El Papa remarcó el “no” de la Iglesia católica a la eutanasia, pero también indicó que el ensañamiento terapéutico tampoco está bien porque no corresponden con “el bien integral de la persona”, recordó que “es moralmente lícito suspender los tratamientos si son desproporcionados”.
Además de señalar la gran evolución que ha tenido la medicina, al punto que “hoy es posible extender la vida en condiciones que en el pasado ni siquiera podían imaginarse”, el Papa advirtió que “las intervenciones sobre el cuerpo humano son cada vez más eficaces, pero no siempre son resolutivas: pueden sostener funciones biológicas que se volvieron insuficientes, o hasta sustituirlas, pero esto no equivale a promover la salud”.
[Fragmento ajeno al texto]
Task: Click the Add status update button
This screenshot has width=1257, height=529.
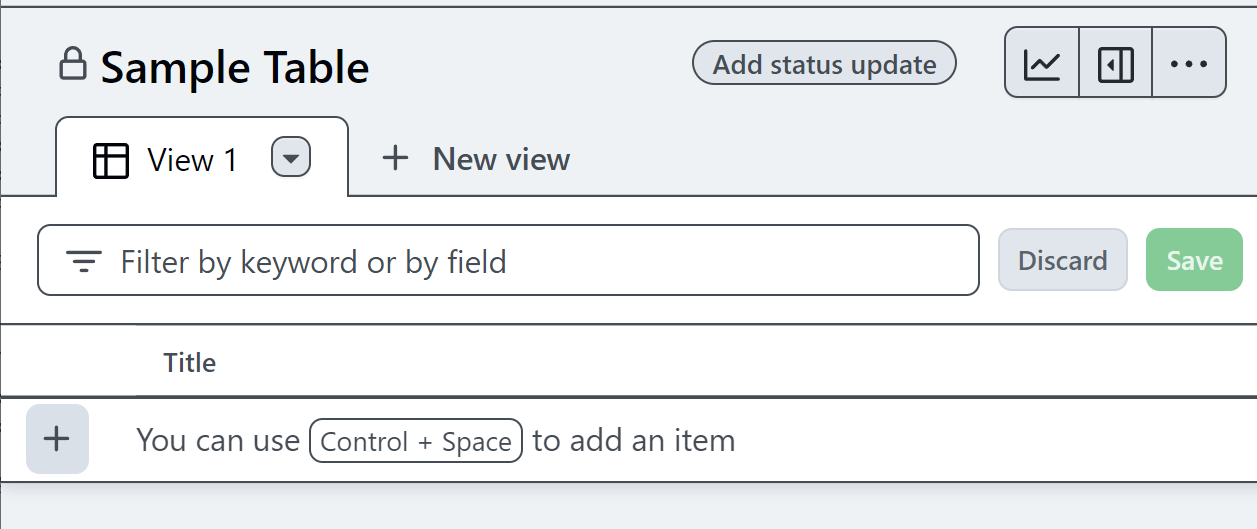Action: tap(824, 65)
“Es necesario un suplemento de sabiduría porque hoy es más insidiosa la tentación de insistir con tratamientos que producen potentes efectos en el cuerpo, pero no benefician al bien integral de la persona”, dijo.
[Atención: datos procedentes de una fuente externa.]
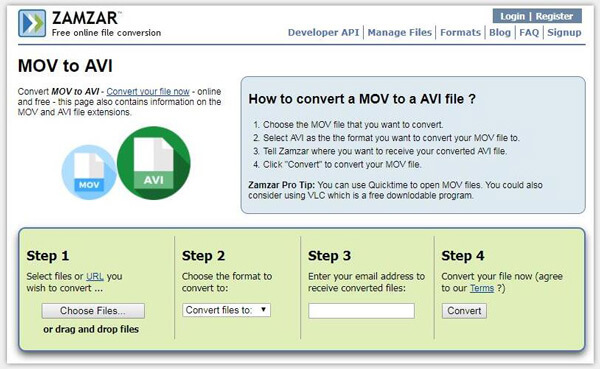Viewport: 600px width, 369px height.
Task: Follow the 'Convert your file now' link
Action: (x=148, y=92)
“No activar medios desproporcionados o suspender su uso equivale a evitar el ensañamiento terapéutico, es decir, una acción que tiene un significado ético completamente distinto de la eutanasia, que sigue siendo siempre ilícita porque se propone interrumpir la vida, procurando la muerte”, afirmó Francisco.
Tras destacar que en cuestiones tan delicadas no puede aplicarse en modo mecánico “una regla general”, el Papa llamó a un “atento discernimiento” de cada caso concreto y a darle un “espacio adecuado a la dignidad del ser humano”. “En este camino la persona enferma desempeña el rol principal” y “las decisiones deben ser tomadas por el paciente, si tiene la competencia y la capacidad”, indicó.